Informantes del Grupo Etnográfico Baile Bueno son testigos de una muy antigua tradición curandera y de remedios populares aplicados antaño en el barrio de La Laguna, en Los Llanos de Aridane (La Palma).
La tradición popular cuenta que en los días de Jueves y Viernes Santo, muy de temprano, se iba al gallinero a recoger los primeros huevos que ponían las gallinas en esos señalados días de Semana Santa. Eran creencias populares unidas a creencias divinas implorando interceder, mediar, en los días que el calendario litúrgico cristiano marca la Pasión de Cristo.

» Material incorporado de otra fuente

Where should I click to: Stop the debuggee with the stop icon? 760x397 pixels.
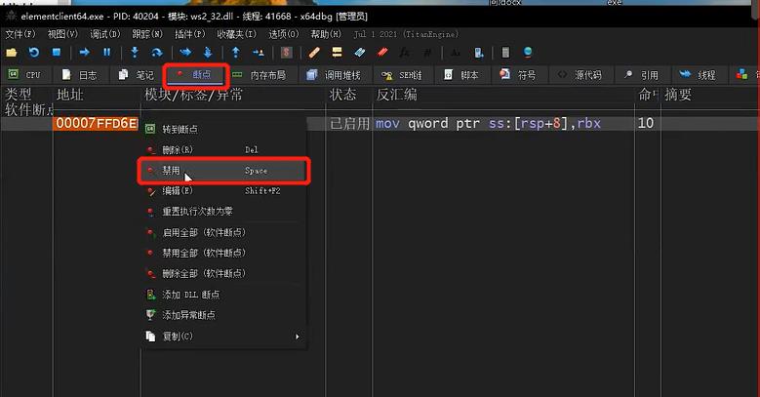pos(57,52)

El huevo se marcaba a lápiz con el día y año. Luego se guardaban en un lugar oscuro y sin luz alguna, normalmente la alacena o aparador del comedor. Los huevos, con el trascurso del tiempo, se iban secando y formaban un coral, así lo llamaban. Se resguardaban mientras clara y yema se iban secando, y se iban cambiando de posición girándolos sin día concreto, cuando nos acordábamos.

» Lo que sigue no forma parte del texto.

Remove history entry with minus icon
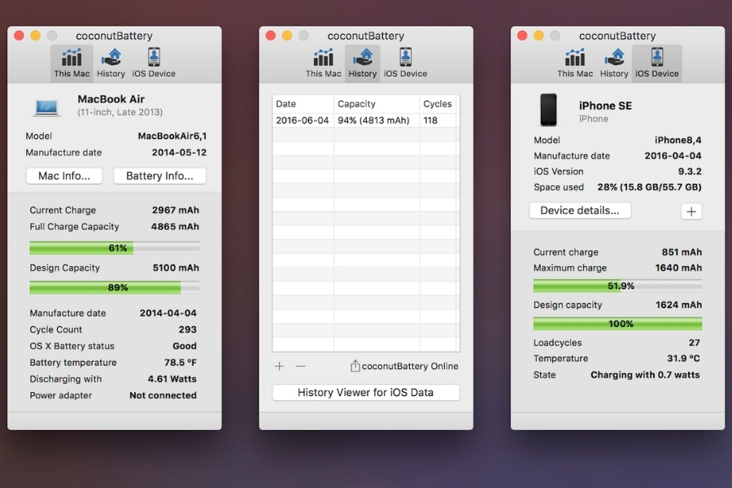 click(301, 366)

En año sucesivos se incorporaban otros. Totalmente secos, su merma ronda un 40 % del peso original. En algunos casos y por los continuos giros de los huevos, la yema se desprendía totalmente de la clara y la llamaban la perla.
Ese coral que decíamos se utilizaba machacado con aceite hasta formar un ungüento, de pasta semisólida, que se aplicaba sobre el pecho del paciente de asma.

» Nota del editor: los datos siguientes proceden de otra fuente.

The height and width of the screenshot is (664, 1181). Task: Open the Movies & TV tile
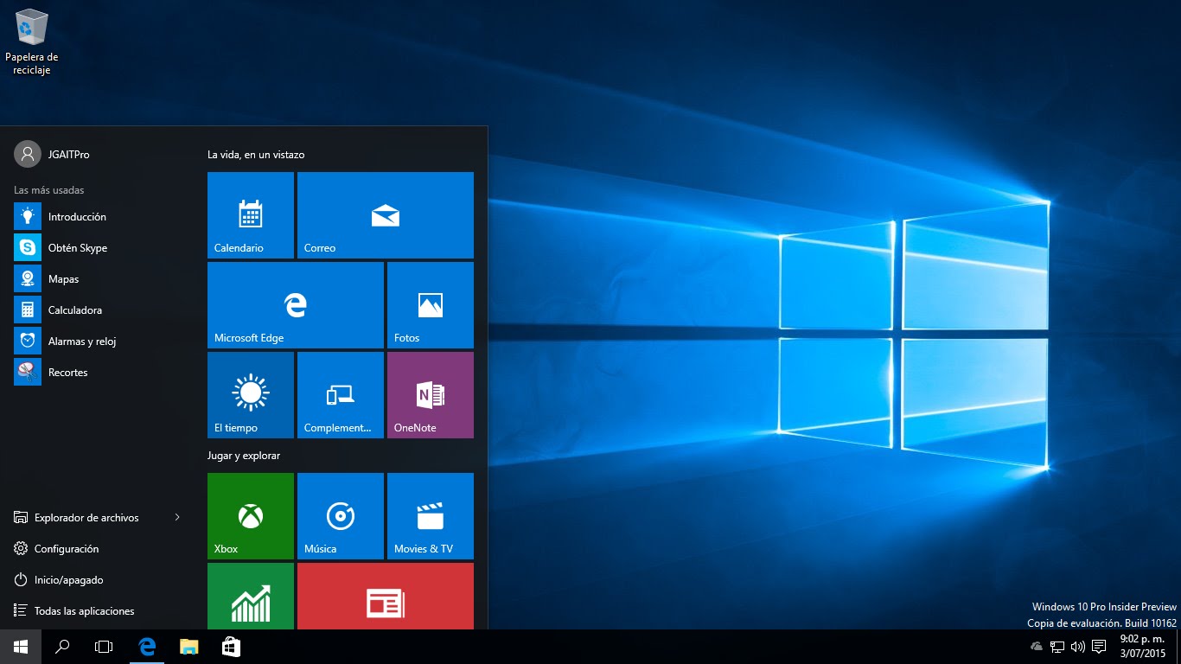(430, 515)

Dentro de la colección de útiles antiguos del Grupo Etnográfico Baile Bueno de La Laguna se conservan huevos de gallina recogidos hace más de 40 años, el más viejo de 1980 y el más reciente de 1987, de la familia de Maruca e Inés Acosta Cruz (a. las Sabalas), quienes heredaron estos saberes de su madre, Juana Cruz Martín (1889-1978).

Las Sabalas es un apodo en referencia al apellido, de origen vasco y afincado en La Palma: Sabala. Concretamente procede del tatarabuelo, de las hermanas Maruca e Inés, Juan Acosta Sabala. Así es conocida la familia en el barrio de La Laguna de Los Llanos de Aridane. Las hermanas, antes de morir, entregaron a Marcelino Rodríguez Rámirez, miembro del Grupo Etnográfico Baile Bueno, unos siete huevos elegidos para el remedio casero popular contra el asma, y son los que se pueden ver en las fotos.
Algo debe haber de cierto en este tratamiento popular, aplicado en la isla canaria de La Palma. Hoy sabemos científicamente que las personas con asma muy grave pueden tener bajos los niveles de vitamina D. La leche, los huevos y el pescado son ricos en esta vitamina esencial para la salud de los humanos.